While other alignments with higher percentage identity were found, they had low scores and did not cover as large a fraction of the CRIP1a sequence. For example, 1AOZ (ascorbate oxidase) chain A and 1AYO (alpha 2-macroglobulin) chain A both have 20% identity with CRIP1a. Their alignment scores, however, were lower than that of RhoGDI 2 and did not provide templates for several of CRIP1a's ß-sheets. A complete list of the algorithms used and their resulting suggested templates can be found in Supporting Information (Table S1).

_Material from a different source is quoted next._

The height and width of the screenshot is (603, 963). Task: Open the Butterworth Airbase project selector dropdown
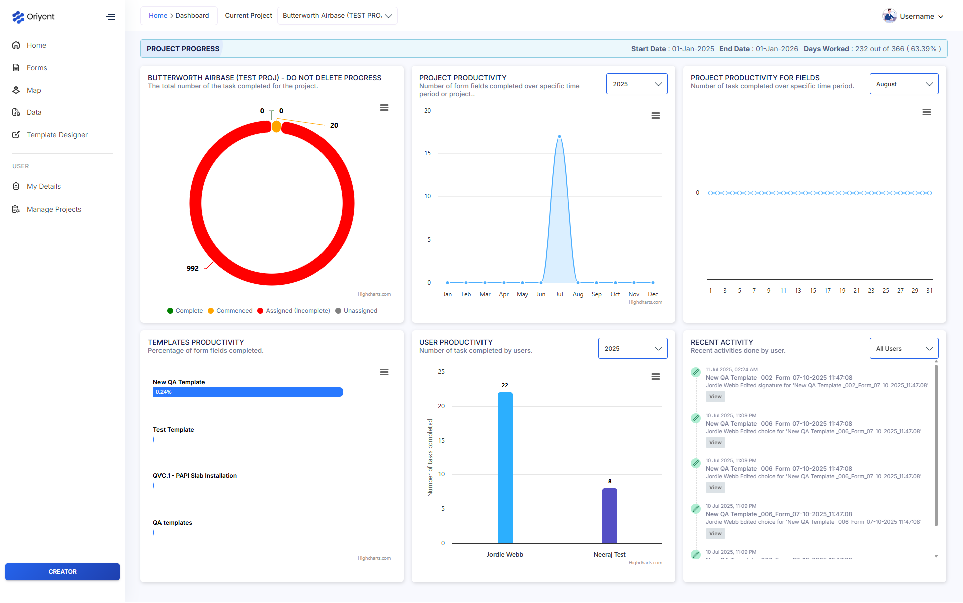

Based on the produced alignments, we used MODELLER to generate CRIP1a models and ranked them according to the DOPE score.56 The highest scoring model was that based on the RhoGDI 2 template (Figure 3a). The constructed model for CRIP1a follows the predicted secondary structure; however residues 153-162 were removed since they exceeded the extents of the template. Thus, to produce a complete model, residues 153-162 were re-modeled using the next best scoring template – fibrinogen-binding protein SdrG (PDB ID 1R17) chain B. After energy minimizing and scoring this model, it had the highest score of all generated models (Figure 3b). To ensure no major modeling defects, a Ramachandron plot was generated by MOLPROBITY for the model and was found to be within the acceptable limits (Figure 4).57
The QUARK algorithm for Ab initio protein folding and structure prediction was used to generate models using replica-exchange Monte Carlo simulation guided by an atomic-level knowledge-based force field.58 Furthermore, hybrid methods combining Ab initio with other techniques were used: Bhageerath (incorporating bioinformatics tools) and Robetta's algorithm (incorporating comparative models of protein domains).59-63
The various models generated by Ab initio methods, all of which were all ß proteins, were evaluated using the DOPE method. The DOPE score of a protein can be viewed as a conformational energy that measures the relative stability of a conformation with respect to other conformations of the same protein. It can be used to choose the best model out of a set of predicted model structures for a particular protein sequence. Because the DOPE energy is not normalized based on the size of the protein, the absolute score for a protein is not meaningful, but the relative energies of different conformations are useful in model evaluation.56 According to DOPE scoring, models built using Ab initio methods were found to have high scores (Supporting Information Table S2); however, none of them had a score better than the model generated using RhoGDI 2 as a template. It is interesting to note that the best scoring model of this set was generated by the hybrid bioinformatics/Ab initio Bhageerath algorithm.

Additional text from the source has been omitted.